When farmers out below learned above the Hidden Lake dam and other proposed projects, they felt their water rights were threatened. They were afraid that water captured high in the Tetons would reduce run-off flows to the point that lower elevation reservoirs would fail to fill. Consequently, they “put a kibosh” on the high-altitude projects.
Green says some work was accomplished at Granite Basin and above Green Lake before the halt was called. “They deepened the outlets on several lakes. They used dynamite and lowered the outlets and then were going to build them up so they could lower the lake even lower, but they never did get it done,” he says.
The dam at Hidden Lake was the only structure actually completed, although it was never put to use.
Building the Dam
A crew of eight-10 men built the Hidden Lake dam during the summer of 1933. Besides his father, Green can only remember the name of one other crew member, Billy Beard.
The crew spent the entire summer working on the dam and on the Granite Basin and Green Lake projects in the upper Leigh Creek canyons. Green says they “were up there until October, when it snowed them out.”
The men used pack horses with panniers to haul sand and mortar up to the lake. They used sand from nearby streams but hauled mortar all the way up from the valley floor. Stones were gathered on site. All the mortar was mixed by hand.
Despite the heavy traffic that must have occurred on the route to Hidden Lake, there is no longer any sign of a trail. Green says a snowslide, “that took down a lot of 100-year old trees,” occurred about 1937 and obliterated the trail.

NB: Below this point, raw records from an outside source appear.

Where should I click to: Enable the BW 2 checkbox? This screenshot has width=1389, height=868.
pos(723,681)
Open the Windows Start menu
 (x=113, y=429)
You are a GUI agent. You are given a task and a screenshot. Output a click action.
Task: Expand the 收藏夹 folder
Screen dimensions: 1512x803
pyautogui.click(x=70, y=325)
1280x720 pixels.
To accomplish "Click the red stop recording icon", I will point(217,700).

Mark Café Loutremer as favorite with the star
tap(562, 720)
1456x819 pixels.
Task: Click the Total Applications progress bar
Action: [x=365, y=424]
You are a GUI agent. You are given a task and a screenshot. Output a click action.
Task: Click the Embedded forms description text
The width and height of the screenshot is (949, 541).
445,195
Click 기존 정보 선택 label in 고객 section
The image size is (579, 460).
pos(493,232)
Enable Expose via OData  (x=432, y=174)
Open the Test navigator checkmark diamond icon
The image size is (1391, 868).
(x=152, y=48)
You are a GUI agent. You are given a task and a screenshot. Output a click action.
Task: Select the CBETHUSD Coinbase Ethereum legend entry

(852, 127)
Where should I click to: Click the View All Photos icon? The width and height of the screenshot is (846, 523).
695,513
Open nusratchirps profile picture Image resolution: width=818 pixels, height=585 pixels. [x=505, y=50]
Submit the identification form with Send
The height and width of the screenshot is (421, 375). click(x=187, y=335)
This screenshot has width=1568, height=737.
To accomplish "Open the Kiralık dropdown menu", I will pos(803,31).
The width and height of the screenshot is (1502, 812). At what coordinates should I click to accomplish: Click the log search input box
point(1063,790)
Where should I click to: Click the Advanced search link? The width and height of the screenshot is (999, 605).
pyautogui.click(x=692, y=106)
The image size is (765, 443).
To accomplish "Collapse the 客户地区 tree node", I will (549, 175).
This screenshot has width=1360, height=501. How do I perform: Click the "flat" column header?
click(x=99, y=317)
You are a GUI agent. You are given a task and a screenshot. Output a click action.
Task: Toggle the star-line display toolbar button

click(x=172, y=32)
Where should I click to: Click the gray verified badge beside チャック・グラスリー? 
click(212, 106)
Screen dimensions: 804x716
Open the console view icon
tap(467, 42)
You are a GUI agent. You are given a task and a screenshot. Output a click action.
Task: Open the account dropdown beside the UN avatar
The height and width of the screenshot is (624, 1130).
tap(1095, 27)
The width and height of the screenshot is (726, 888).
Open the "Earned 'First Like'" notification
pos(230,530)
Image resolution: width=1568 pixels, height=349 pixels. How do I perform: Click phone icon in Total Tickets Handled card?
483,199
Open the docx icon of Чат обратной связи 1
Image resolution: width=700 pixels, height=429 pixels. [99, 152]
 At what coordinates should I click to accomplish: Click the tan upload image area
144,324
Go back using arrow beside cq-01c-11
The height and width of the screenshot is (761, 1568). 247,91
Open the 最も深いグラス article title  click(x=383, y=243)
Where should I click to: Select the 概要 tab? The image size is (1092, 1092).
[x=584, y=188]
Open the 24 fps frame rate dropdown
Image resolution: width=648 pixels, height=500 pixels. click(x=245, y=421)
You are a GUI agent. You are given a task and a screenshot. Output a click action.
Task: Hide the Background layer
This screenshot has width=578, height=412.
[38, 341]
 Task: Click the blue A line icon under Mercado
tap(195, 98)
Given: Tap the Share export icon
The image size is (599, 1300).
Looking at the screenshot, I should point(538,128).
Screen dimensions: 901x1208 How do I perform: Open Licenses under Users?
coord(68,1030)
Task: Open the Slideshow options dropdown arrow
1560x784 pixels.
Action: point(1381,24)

There was no head stonemason in charge of the project. “They were all pretty good at the stonework,” remembers Green. “I think they just all worked at it together.” The quality of their craftsmanship is evident. The 8-foot-wide dams show no sign of damage, even after 65 years of high-altitude weather extremes.
The men spent about a week at a time in the mountains, then returned home for more groceries. They camped next to their worksite, sleeping in tents on beds made of quilt-covered pine boughs. They took turns doing the cooking and, according to Green, “ate a lot of spuds and wild chicken (blue grouse). That’s blue grouse country up in there…there wasn’t any deer or elk around then…and there were no fish in Green Lake.” When Billy Beard shot a cub bear up in South Leigh, they “used it for part of their groceries.” The men also had pancake flour and bacon.
Green remembers that his father definitely enjoyed his summer of work on the high-altitude water projects. “Dad was a mountain man and oh, yeah, he enjoyed working up there.” After the WPA project ended, George B. Green resumed his various occupations of rancher, sheep shearer, taxidermist and trapper.
Remnants of the work can still be found above Green Lake and in Granite Basin. And those who venture off trail above the north fork of Teton Canyon continue to be surprised and amazed when they stumble across the beautiful stone dams at Hidden Lake.
“Amazing!” we exclaimed, after topping the ridge and gazing down on the 9,800-foot-elevation lake in the Tetons. A beautiful stone dam up to 12 feet high stretched nearly 60 feet across the outlet of the lake with a second, smaller dam located further north along the shore. The improbable sight staggered our imaginations.
We were a couple miles off trail about six miles from the Teton Canyon trailhead and two-thirds of a mile above the valley floor. A dam was the last thing we expected to find at this remote, high-altitude location. I determined to find out how it came to be built.